*** Opening Supplied data ***

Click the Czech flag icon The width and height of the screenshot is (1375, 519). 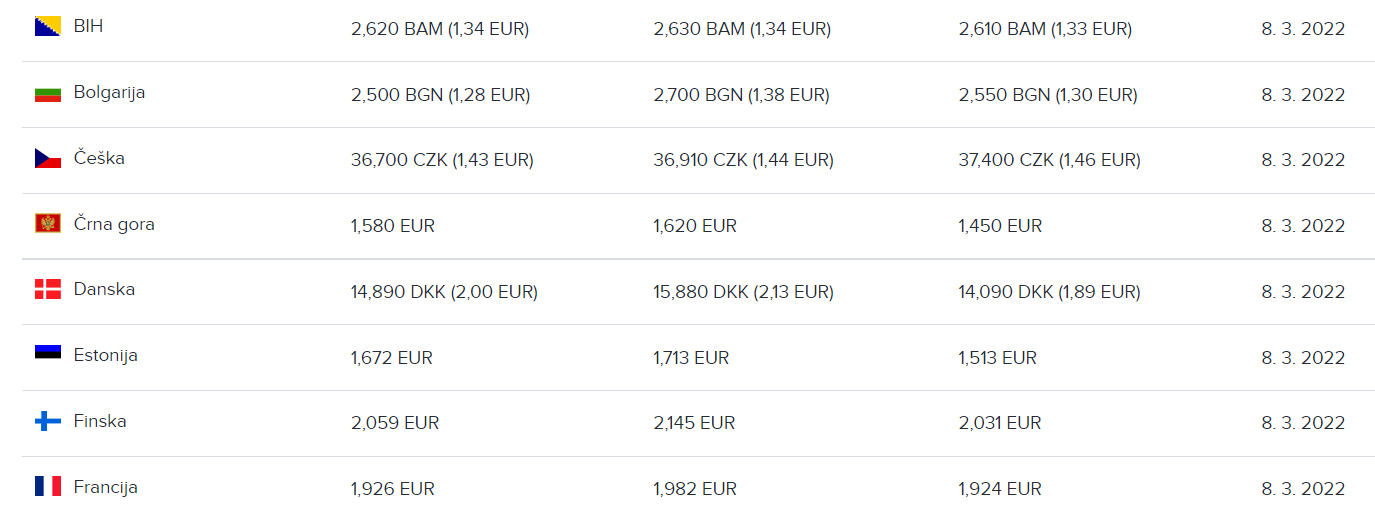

*** Closing Supplied data ***
*** Opening Supplied data ***

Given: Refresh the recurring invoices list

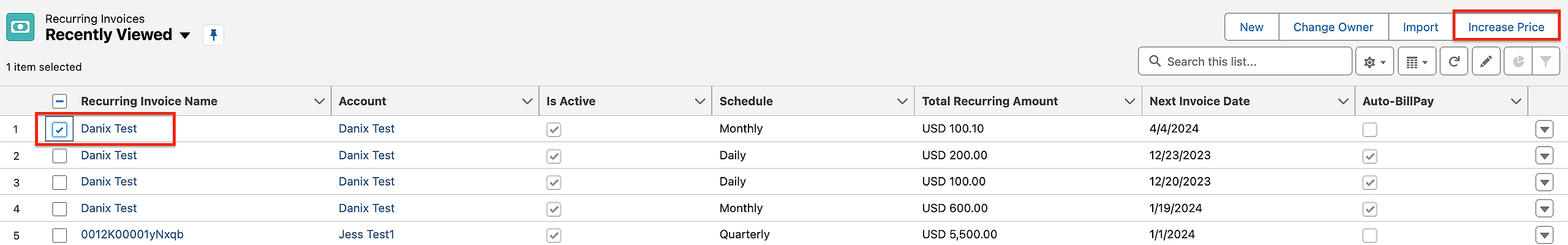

*** Closing Supplied data ***
*** Opening Supplied data ***

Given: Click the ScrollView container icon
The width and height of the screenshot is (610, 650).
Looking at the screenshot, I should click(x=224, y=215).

*** Closing Supplied data ***

| Exercise goal |
Look through the listing above and copy each line where the string "Given" occurs.

| Task result |
Given: Refresh the recurring invoices list
Given: Click the ScrollView container icon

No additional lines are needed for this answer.